DESCRIPTION OF THE TASK. Every line that holds the word "computer" needs to be copied from the data below.

[Stored data entries]
----

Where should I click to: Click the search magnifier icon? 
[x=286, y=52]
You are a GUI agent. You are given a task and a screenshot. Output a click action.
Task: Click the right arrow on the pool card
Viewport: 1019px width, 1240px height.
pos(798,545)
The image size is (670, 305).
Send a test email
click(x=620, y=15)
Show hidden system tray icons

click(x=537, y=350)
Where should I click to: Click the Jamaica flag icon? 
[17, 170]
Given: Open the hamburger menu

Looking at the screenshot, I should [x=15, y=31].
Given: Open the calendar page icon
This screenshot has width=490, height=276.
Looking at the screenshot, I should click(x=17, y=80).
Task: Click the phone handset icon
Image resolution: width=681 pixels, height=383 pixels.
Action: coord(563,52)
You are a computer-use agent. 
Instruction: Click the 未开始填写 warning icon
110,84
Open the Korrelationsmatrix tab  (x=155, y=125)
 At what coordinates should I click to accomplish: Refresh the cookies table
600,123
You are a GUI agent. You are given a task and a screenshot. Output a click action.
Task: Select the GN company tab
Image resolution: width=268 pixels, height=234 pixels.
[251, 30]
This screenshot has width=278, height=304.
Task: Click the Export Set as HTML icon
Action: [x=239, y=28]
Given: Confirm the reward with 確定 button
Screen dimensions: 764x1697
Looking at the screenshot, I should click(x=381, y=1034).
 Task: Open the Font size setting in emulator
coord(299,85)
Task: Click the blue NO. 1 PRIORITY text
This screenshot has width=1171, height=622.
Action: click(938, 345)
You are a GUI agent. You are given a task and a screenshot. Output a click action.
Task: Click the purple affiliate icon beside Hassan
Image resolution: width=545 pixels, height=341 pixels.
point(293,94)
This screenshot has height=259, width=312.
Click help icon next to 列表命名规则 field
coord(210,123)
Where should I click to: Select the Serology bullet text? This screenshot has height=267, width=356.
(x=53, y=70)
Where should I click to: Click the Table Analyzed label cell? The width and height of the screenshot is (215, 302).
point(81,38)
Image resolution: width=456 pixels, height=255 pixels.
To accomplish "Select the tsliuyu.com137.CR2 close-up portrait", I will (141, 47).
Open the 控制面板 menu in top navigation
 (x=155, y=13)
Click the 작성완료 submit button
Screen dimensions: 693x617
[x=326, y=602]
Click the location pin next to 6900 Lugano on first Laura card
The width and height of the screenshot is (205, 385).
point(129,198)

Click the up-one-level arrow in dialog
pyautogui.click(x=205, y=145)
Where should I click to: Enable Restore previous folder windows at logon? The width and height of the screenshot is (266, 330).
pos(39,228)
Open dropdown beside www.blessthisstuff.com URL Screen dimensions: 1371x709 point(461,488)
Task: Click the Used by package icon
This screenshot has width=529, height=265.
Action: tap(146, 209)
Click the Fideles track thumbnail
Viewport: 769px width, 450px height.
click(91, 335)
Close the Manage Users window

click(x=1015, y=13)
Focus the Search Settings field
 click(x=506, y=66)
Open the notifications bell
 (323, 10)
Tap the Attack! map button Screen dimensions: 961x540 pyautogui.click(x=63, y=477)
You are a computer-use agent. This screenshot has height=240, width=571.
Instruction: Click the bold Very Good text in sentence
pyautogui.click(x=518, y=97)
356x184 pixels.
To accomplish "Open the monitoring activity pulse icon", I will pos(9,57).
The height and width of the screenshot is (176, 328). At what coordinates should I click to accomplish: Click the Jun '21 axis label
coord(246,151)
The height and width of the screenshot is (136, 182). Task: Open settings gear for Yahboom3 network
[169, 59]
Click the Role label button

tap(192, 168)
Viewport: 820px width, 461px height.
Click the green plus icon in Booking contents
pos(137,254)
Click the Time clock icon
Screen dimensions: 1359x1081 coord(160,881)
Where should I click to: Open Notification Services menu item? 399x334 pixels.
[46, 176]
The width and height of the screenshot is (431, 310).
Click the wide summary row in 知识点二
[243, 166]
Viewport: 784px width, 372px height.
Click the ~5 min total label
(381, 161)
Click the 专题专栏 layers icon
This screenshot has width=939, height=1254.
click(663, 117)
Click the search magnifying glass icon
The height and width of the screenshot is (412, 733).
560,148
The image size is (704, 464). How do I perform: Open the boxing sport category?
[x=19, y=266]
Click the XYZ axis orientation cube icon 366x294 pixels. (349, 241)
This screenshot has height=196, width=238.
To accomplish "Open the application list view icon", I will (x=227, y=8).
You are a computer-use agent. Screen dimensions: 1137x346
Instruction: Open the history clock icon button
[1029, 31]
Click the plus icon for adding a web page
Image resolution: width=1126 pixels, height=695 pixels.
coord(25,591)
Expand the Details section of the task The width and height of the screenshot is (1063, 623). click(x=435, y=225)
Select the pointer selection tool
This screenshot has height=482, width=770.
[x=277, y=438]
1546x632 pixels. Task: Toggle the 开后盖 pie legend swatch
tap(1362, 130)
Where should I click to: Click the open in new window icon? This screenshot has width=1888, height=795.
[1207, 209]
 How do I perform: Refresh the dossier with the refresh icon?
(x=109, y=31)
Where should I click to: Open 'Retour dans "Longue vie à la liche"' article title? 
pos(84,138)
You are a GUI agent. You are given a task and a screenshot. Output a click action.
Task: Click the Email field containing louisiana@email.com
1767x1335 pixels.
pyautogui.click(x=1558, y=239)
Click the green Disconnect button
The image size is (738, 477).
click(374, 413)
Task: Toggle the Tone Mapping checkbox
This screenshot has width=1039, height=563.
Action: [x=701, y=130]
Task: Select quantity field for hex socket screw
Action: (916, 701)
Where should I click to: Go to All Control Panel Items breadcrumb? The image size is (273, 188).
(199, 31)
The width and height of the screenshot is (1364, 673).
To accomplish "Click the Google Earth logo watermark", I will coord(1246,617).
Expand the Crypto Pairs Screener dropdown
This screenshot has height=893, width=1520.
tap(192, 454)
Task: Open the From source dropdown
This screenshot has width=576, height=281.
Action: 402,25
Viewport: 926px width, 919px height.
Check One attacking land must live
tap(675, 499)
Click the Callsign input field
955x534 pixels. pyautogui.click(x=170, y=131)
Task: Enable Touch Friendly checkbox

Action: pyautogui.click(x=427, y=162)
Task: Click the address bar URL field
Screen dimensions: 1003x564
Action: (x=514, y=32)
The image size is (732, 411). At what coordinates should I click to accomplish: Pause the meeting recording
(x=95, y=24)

----

REPLY TO THE EXERCISE.
You are a computer-use agent. 
You are a computer-use agent. This screenshot has height=240, width=571.
You are a computer-use agent. Screen dimensions: 1137x346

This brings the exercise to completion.